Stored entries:

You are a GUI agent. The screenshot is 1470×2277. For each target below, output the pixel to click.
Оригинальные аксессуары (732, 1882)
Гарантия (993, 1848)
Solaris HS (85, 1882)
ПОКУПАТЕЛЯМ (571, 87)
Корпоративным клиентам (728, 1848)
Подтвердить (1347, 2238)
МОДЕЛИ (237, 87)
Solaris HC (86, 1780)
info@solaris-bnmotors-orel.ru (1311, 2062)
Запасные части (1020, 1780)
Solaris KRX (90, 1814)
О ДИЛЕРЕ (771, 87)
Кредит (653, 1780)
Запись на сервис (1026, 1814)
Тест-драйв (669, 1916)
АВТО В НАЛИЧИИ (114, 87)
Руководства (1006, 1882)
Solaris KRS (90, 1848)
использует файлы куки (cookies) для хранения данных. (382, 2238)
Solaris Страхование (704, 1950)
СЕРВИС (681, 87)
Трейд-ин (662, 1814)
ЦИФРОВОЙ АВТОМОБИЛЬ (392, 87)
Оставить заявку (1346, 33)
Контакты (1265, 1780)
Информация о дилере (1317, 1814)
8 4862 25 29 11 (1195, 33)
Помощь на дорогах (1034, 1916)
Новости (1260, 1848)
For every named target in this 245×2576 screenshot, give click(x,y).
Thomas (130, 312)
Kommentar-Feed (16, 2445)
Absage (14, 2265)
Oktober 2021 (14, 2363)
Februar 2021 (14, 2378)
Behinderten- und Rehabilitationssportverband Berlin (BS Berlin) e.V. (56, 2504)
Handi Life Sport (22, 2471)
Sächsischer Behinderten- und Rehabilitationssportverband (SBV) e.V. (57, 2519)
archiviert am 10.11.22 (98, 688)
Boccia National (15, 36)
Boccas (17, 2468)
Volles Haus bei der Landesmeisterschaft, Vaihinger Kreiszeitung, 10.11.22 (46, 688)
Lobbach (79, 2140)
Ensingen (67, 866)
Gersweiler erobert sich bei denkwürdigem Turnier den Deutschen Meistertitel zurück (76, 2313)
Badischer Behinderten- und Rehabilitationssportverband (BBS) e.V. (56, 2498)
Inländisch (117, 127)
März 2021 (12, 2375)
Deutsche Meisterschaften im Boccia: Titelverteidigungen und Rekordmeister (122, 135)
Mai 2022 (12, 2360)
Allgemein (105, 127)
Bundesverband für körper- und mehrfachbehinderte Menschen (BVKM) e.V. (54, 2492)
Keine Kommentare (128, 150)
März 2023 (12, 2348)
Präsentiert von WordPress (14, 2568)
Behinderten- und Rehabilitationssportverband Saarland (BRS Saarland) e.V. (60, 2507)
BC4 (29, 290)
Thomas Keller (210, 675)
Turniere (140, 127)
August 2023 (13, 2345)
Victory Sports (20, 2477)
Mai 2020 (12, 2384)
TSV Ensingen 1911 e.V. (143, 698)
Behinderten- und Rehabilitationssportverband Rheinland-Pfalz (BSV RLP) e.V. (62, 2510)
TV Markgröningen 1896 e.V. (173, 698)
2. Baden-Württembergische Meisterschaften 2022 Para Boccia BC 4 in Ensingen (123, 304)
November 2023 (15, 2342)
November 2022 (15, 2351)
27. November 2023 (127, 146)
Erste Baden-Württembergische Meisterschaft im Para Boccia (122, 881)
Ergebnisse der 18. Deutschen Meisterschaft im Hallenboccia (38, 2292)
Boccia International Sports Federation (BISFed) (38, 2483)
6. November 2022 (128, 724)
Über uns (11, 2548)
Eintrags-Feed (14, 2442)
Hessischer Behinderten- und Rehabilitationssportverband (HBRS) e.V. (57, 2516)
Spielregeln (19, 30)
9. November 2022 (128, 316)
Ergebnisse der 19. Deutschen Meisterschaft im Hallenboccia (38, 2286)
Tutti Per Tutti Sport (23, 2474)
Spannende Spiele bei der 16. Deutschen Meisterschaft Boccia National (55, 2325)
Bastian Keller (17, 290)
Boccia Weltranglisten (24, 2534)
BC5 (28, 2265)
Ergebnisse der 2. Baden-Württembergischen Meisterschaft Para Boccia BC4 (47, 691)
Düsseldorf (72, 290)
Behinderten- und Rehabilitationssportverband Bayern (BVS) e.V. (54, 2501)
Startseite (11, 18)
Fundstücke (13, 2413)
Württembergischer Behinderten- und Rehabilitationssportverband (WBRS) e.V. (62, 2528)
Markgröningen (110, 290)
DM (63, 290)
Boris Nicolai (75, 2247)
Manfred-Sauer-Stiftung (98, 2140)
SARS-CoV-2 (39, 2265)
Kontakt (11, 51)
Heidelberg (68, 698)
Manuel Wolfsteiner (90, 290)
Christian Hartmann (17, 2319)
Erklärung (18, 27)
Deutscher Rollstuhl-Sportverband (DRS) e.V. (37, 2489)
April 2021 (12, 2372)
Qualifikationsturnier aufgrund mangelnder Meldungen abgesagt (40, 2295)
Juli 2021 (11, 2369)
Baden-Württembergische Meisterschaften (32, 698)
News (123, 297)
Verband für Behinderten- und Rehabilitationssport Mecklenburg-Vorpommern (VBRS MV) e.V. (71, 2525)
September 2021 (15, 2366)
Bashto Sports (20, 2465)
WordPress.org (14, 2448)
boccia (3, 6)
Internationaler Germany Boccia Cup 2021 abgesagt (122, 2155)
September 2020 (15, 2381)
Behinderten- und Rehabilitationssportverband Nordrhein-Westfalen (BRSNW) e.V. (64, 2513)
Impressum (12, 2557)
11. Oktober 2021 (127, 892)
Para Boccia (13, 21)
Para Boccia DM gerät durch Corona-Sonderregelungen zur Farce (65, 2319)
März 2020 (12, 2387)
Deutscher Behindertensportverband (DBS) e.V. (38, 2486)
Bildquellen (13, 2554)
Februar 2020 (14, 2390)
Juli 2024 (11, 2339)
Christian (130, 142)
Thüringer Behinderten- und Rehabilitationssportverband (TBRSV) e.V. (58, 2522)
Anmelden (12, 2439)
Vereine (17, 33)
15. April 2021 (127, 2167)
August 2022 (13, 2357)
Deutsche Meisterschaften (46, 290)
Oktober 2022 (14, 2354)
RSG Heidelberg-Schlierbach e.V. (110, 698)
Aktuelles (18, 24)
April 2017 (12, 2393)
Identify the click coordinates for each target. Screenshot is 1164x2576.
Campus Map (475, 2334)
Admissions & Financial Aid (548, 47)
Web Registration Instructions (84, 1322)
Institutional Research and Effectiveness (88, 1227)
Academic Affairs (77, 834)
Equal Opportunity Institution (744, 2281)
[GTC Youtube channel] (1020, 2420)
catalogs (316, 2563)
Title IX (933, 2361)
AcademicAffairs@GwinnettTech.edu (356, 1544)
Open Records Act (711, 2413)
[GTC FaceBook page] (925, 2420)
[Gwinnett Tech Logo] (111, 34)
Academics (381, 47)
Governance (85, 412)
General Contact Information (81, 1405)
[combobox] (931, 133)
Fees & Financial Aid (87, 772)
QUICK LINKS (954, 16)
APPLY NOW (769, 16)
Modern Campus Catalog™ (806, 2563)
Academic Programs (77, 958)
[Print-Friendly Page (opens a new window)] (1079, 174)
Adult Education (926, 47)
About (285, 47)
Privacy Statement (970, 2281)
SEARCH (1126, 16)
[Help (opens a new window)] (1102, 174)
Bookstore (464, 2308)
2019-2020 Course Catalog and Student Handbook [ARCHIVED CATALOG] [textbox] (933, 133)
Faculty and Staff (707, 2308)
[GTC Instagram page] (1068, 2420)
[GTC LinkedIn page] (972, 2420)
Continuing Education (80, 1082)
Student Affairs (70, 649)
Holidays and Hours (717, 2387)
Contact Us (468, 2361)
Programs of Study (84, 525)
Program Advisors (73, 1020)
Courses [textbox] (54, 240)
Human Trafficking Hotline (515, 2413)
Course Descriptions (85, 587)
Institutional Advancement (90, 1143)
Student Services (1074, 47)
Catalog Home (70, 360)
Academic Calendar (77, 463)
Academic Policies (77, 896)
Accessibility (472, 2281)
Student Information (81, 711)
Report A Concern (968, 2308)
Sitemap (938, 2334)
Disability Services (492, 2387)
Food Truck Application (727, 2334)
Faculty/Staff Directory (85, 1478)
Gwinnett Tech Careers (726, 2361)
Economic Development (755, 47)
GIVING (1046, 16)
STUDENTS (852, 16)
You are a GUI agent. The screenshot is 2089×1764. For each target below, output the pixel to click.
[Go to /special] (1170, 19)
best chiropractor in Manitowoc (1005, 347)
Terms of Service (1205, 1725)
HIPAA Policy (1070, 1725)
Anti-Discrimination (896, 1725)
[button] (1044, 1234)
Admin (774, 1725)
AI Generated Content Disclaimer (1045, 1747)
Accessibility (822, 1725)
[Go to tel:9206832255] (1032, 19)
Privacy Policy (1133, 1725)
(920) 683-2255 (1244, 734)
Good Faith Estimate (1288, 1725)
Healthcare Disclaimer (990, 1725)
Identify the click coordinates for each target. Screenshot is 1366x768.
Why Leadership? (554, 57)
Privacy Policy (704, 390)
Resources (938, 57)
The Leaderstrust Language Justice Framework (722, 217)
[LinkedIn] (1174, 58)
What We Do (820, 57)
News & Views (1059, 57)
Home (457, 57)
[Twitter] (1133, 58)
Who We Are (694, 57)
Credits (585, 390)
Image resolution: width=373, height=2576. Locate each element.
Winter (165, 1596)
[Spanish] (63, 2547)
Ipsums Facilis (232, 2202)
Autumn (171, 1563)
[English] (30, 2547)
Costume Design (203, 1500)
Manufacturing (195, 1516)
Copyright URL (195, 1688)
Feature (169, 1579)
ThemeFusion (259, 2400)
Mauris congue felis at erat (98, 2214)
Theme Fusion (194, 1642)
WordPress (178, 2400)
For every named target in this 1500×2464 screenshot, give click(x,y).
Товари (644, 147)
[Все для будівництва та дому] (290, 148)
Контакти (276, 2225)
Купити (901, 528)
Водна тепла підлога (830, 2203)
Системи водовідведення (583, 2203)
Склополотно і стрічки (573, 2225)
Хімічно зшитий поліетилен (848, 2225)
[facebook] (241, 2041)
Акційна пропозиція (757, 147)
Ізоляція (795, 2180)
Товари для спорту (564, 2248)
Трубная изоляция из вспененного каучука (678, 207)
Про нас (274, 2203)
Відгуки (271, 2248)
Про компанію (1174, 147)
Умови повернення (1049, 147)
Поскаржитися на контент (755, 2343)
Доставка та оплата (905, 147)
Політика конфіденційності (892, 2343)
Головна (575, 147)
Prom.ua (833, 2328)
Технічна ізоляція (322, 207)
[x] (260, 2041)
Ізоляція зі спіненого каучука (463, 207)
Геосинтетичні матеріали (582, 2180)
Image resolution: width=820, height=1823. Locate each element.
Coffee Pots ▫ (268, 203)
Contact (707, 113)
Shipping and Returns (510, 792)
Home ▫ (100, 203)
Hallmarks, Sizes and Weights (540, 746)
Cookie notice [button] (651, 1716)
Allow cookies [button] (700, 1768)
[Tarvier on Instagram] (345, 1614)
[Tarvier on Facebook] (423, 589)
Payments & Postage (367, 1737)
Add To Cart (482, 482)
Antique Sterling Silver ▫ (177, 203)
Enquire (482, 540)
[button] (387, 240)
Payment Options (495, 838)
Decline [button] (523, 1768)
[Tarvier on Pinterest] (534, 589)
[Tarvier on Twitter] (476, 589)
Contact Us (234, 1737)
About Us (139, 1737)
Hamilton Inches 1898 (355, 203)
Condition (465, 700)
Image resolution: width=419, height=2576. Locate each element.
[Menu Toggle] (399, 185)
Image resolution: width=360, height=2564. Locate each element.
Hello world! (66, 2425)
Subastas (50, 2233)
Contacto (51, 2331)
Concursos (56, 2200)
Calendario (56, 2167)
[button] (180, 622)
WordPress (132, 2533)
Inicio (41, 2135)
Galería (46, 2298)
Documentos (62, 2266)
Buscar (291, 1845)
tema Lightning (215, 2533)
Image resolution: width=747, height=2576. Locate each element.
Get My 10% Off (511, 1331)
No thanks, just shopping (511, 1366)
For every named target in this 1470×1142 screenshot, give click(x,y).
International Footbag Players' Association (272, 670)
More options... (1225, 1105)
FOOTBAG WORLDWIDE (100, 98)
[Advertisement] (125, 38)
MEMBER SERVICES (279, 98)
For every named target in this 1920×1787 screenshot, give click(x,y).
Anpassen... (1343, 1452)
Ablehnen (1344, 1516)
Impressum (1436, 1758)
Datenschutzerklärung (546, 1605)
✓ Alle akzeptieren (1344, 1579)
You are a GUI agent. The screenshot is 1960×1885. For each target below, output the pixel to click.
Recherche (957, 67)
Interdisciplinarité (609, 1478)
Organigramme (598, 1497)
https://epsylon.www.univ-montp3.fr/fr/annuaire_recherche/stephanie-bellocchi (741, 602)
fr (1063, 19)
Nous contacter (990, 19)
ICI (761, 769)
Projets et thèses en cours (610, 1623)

[Instructions to follow]
Once you find the line with "For every named target in this 1500×2464" above, print it and every line after it up to and including the line with "[Advertisement] (125, 38)", exactly as written and nothing else.

[Completed exercise]
For every named target in this 1500×2464 screenshot, give click(x,y).
Товари (644, 147)
[Все для будівництва та дому] (290, 148)
Контакти (276, 2225)
Купити (901, 528)
Водна тепла підлога (830, 2203)
Системи водовідведення (583, 2203)
Склополотно і стрічки (573, 2225)
Хімічно зшитий поліетилен (848, 2225)
[facebook] (241, 2041)
Акційна пропозиція (757, 147)
Ізоляція (795, 2180)
Товари для спорту (564, 2248)
Трубная изоляция из вспененного каучука (678, 207)
Про нас (274, 2203)
Відгуки (271, 2248)
Про компанію (1174, 147)
Умови повернення (1049, 147)
Поскаржитися на контент (755, 2343)
Доставка та оплата (905, 147)
Політика конфіденційності (892, 2343)
Головна (575, 147)
Prom.ua (833, 2328)
Технічна ізоляція (322, 207)
[x] (260, 2041)
Ізоляція зі спіненого каучука (463, 207)
Геосинтетичні матеріали (582, 2180)
Image resolution: width=820, height=1823. Locate each element.
Coffee Pots ▫ (268, 203)
Contact (707, 113)
Shipping and Returns (510, 792)
Home ▫ (100, 203)
Hallmarks, Sizes and Weights (540, 746)
Cookie notice [button] (651, 1716)
Allow cookies [button] (700, 1768)
[Tarvier on Instagram] (345, 1614)
[Tarvier on Facebook] (423, 589)
Payments & Postage (367, 1737)
Add To Cart (482, 482)
Antique Sterling Silver ▫ (177, 203)
Enquire (482, 540)
[button] (387, 240)
Payment Options (495, 838)
Decline [button] (523, 1768)
[Tarvier on Pinterest] (534, 589)
[Tarvier on Twitter] (476, 589)
Contact Us (234, 1737)
About Us (139, 1737)
Hamilton Inches 1898 (355, 203)
Condition (465, 700)
Image resolution: width=419, height=2576. Locate each element.
[Menu Toggle] (399, 185)
Image resolution: width=360, height=2564. Locate each element.
Hello world! (66, 2425)
Subastas (50, 2233)
Contacto (51, 2331)
Concursos (56, 2200)
Calendario (56, 2167)
[button] (180, 622)
WordPress (132, 2533)
Inicio (41, 2135)
Galería (46, 2298)
Documentos (62, 2266)
Buscar (291, 1845)
tema Lightning (215, 2533)
Image resolution: width=747, height=2576. Locate each element.
Get My 10% Off (511, 1331)
No thanks, just shopping (511, 1366)
For every named target in this 1470×1142 screenshot, give click(x,y).
International Footbag Players' Association (272, 670)
More options... (1225, 1105)
FOOTBAG WORLDWIDE (100, 98)
[Advertisement] (125, 38)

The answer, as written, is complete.